Supplied records:
⁂
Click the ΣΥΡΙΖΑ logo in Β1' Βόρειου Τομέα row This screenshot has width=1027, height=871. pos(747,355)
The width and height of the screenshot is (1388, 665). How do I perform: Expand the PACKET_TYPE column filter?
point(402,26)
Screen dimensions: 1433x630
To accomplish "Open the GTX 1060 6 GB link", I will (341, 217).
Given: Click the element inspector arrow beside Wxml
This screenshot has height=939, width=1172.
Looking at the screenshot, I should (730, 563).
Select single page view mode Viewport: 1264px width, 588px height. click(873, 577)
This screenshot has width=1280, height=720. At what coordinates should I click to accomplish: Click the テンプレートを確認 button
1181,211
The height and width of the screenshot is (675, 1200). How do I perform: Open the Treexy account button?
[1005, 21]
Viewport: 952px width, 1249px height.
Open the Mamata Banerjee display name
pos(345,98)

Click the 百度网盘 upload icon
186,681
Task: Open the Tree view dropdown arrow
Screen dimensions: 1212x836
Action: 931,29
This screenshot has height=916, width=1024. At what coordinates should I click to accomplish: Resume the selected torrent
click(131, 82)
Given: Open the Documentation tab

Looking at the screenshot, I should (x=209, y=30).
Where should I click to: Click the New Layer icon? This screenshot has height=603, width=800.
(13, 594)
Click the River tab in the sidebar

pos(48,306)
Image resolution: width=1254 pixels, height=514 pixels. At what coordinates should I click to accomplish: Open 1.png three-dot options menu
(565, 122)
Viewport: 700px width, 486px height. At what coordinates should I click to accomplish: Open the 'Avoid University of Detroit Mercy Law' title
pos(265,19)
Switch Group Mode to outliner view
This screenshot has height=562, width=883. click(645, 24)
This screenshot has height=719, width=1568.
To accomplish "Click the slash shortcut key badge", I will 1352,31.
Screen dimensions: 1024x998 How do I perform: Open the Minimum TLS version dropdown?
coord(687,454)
⁂
Task objective: Restate the data above exactly, keeping each word as it stands.

Final answer:
Click the ΣΥΡΙΖΑ logo in Β1' Βόρειου Τομέα row This screenshot has width=1027, height=871. pos(747,355)
The width and height of the screenshot is (1388, 665). How do I perform: Expand the PACKET_TYPE column filter?
point(402,26)
Screen dimensions: 1433x630
To accomplish "Open the GTX 1060 6 GB link", I will (341, 217).
Given: Click the element inspector arrow beside Wxml
This screenshot has height=939, width=1172.
Looking at the screenshot, I should (730, 563).
Select single page view mode Viewport: 1264px width, 588px height. click(873, 577)
This screenshot has width=1280, height=720. At what coordinates should I click to accomplish: Click the テンプレートを確認 button
1181,211
The height and width of the screenshot is (675, 1200). How do I perform: Open the Treexy account button?
[1005, 21]
Viewport: 952px width, 1249px height.
Open the Mamata Banerjee display name
pos(345,98)

Click the 百度网盘 upload icon
186,681
Task: Open the Tree view dropdown arrow
Screen dimensions: 1212x836
Action: 931,29
This screenshot has height=916, width=1024. At what coordinates should I click to accomplish: Resume the selected torrent
click(131, 82)
Given: Open the Documentation tab

Looking at the screenshot, I should (x=209, y=30).
Where should I click to: Click the New Layer icon? This screenshot has height=603, width=800.
(13, 594)
Click the River tab in the sidebar

pos(48,306)
Image resolution: width=1254 pixels, height=514 pixels. At what coordinates should I click to accomplish: Open 1.png three-dot options menu
(565, 122)
Viewport: 700px width, 486px height. At what coordinates should I click to accomplish: Open the 'Avoid University of Detroit Mercy Law' title
pos(265,19)
Switch Group Mode to outliner view
This screenshot has height=562, width=883. click(645, 24)
This screenshot has height=719, width=1568.
To accomplish "Click the slash shortcut key badge", I will 1352,31.
Screen dimensions: 1024x998 How do I perform: Open the Minimum TLS version dropdown?
coord(687,454)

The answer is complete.